L’articolo 18
02.01.2012, Articolo di Pasquale Sturchio
Oggi, inizio del 12° anno nel XXI secolo d.C., anche la democrazia politica è in pericolo cioè la libertà è minacciata se essa non si dimostra capace di intervenire nelle contraddizioni e negli squilibri della società, nei meccanismi interni della produzione secondo obbiettivi che garantiscano lavoro qualificato e quindi cambino il senso e la dignità del lavoro.
Non si può delegare ad un pugno di tecnocrati … bisogna fare avanzare una democrazia capace di trasformare la società! Questo è possibile solo fondandosi sul consenso democratico e sulla sua organizzazione, saldando sempre più fortemente, come sancisce la costituzione, democrazia politica e democrazia sociale, può essere realizzato cioè solo da forme di democrazie, da rappresentanze elettive che si diramino nel Paese e siano collegate in modo continuo a masse di cittadini, in modo da favorire la partecipazione, il controllo, l’educazione all’autogoverno.
L’articolo 18 dello Statuto dei Lavoratori, la norma che ne rappresenta il cuore – l’impossibilità di licenziare senza giusta causa- è oggi, ancora una volta, attaccato dal Governo e dalla Confindustria.
Lo Statuto dei Lavoratori venne approvato il 20 maggio 1970 sulla spinta delle lotte operaie degli anni precedenti ed ha rappresentato uno spartiacque nella storia sociale italiana, nella storia di uomini e donne che hanno lottato per migliorare le condizioni di lavoro e di vita di tutti. È stato ed è una conquista di civiltà!!! (purtroppo ancora limitatamente alle aziende con più di quindici dipendenti ).

ISTRUZIONI OPERATIVE |
- 1) Rispondi a queste domande sul testo sull'articolo 18:
(a) Quale norma rappresenta il cuore dello Statuto dei Lavoratori?
(b) In che giorno fu approvato lo Statuto dei Lavoratori?
(c) A quali aziende è ancora limitata questa conquista?
- 2) Restituisci alla lettera il passo del testo sull'articolo 18 da "L’articolo 18 dello" a "e dalla Confindustria.".
- 3) Riprendi il testo sull'articolo 18 e proseguilo dopo la sua ultima frase.

MATERIALE FORNITO |
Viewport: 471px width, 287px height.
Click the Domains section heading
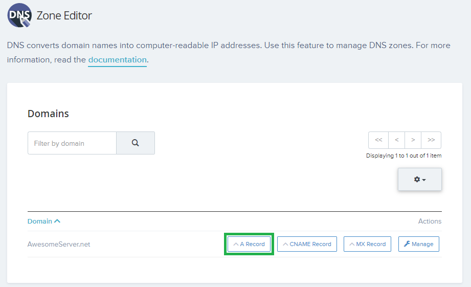(x=48, y=114)
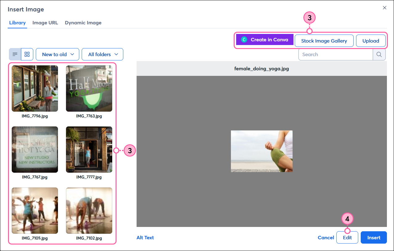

RISPOSTE ATTESE |
- 1)
(a) L'articolo 18, cioè l'impossibilità di licenziare senza giusta causa.
(b) Il 20 maggio 1970.
(c) Alle aziende con più di quindici dipendenti.

- 2)
L’articolo 18 dello Statuto dei Lavoratori, la norma che ne rappresenta il cuore – l’impossibilità di licenziare senza giusta causa- è oggi, ancora una volta, attaccato dal Governo e dalla Confindustria.

- 3)
La lotta a difesa dell’articolo 18 è una lotta per salvaguardare la dignità e la libertà di chi lavora, ma anche una lotta che riguarda tutti, non solo i lavoratori, perché quando si attaccano i diritti ognuno è colpito! Il ripristinare la libertà di licenziamento non può che riflettersi anche sui diritti primari e su ogni altra forma di tutela. Chi può essere licenziato senza alcuna ragione legittima è privato della possibilità di ottenere un reintegro legale, difficilmente si opporrà a soprusi e ingiustizie nello svolgimento del rapporto di lavoro.
A niente è servito il referendum del 21 maggio 2000 quando quasi dieci milioni di italiani hanno detto NO all’abrogazione dell’articolo 18?
Il 23 maggio 2002, forte della coscienza di essere un cittadino (e non un suddito!) della Repubblica Italiana “c’ero anch’io” all’imponente manifestazione sindacale per difendere l’articolo 18 dello Statuto dei Lavoratori.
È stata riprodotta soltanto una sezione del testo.